### DESCRIPTION OF THE TASK
The result should be every line in the data below that carries the string "agent".

### SUPPLIED DATA
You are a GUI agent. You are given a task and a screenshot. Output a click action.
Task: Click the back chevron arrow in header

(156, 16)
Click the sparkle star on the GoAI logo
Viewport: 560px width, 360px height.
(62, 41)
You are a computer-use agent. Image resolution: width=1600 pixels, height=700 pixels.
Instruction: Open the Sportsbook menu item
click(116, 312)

* * *

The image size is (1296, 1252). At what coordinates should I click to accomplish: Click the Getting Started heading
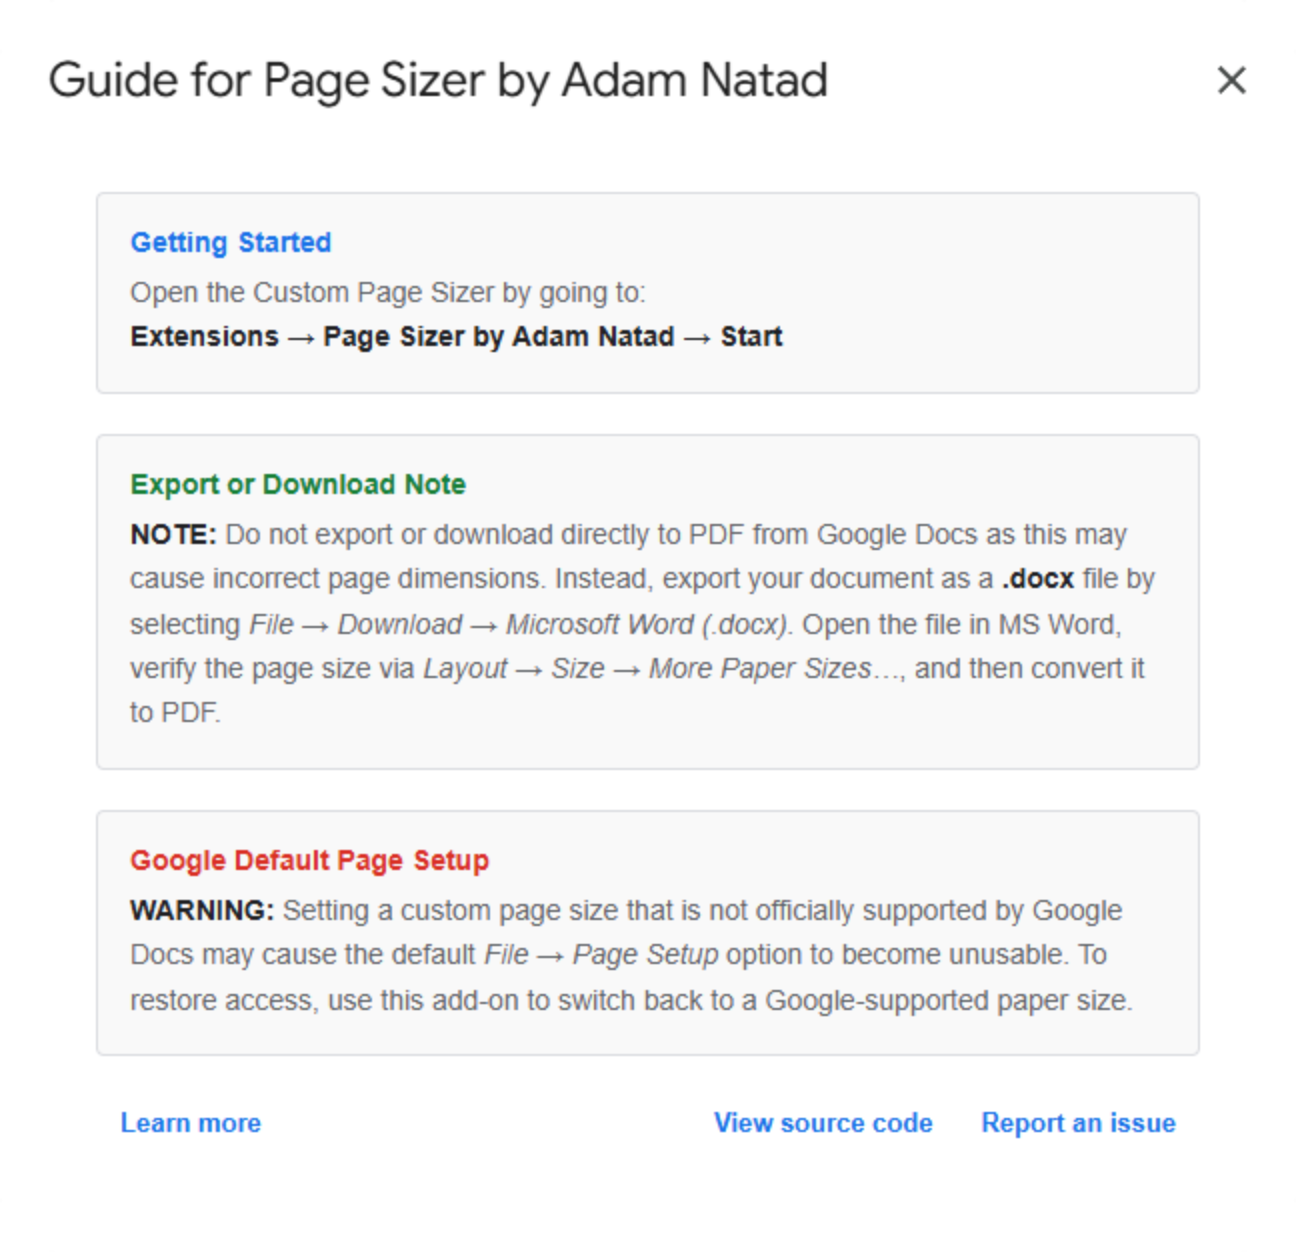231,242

* * *

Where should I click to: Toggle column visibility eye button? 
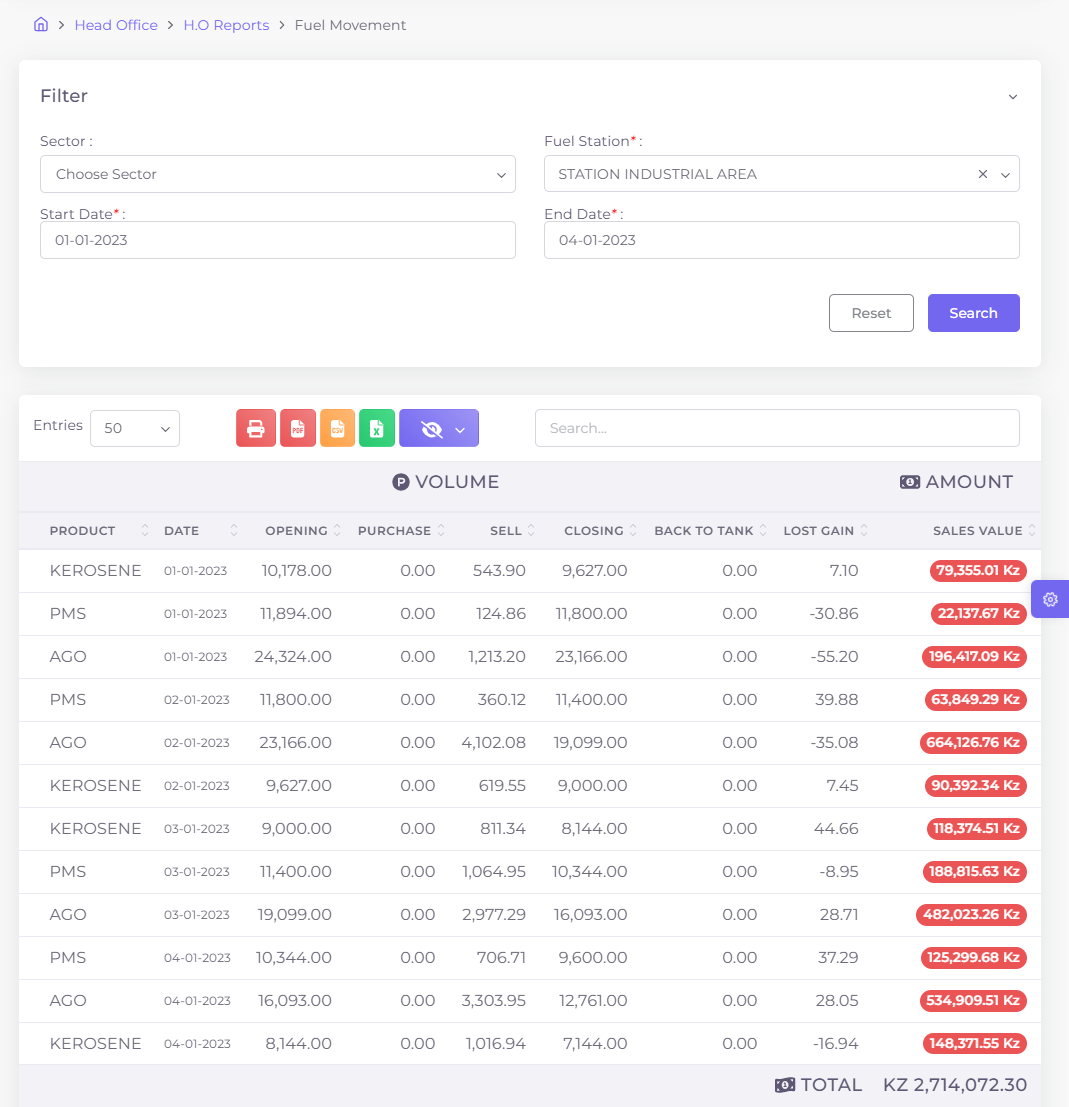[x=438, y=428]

### WRITTEN SOLUTION
You are a GUI agent. You are given a task and a screenshot. Output a click action.
You are a computer-use agent. Image resolution: width=1600 pixels, height=700 pixels.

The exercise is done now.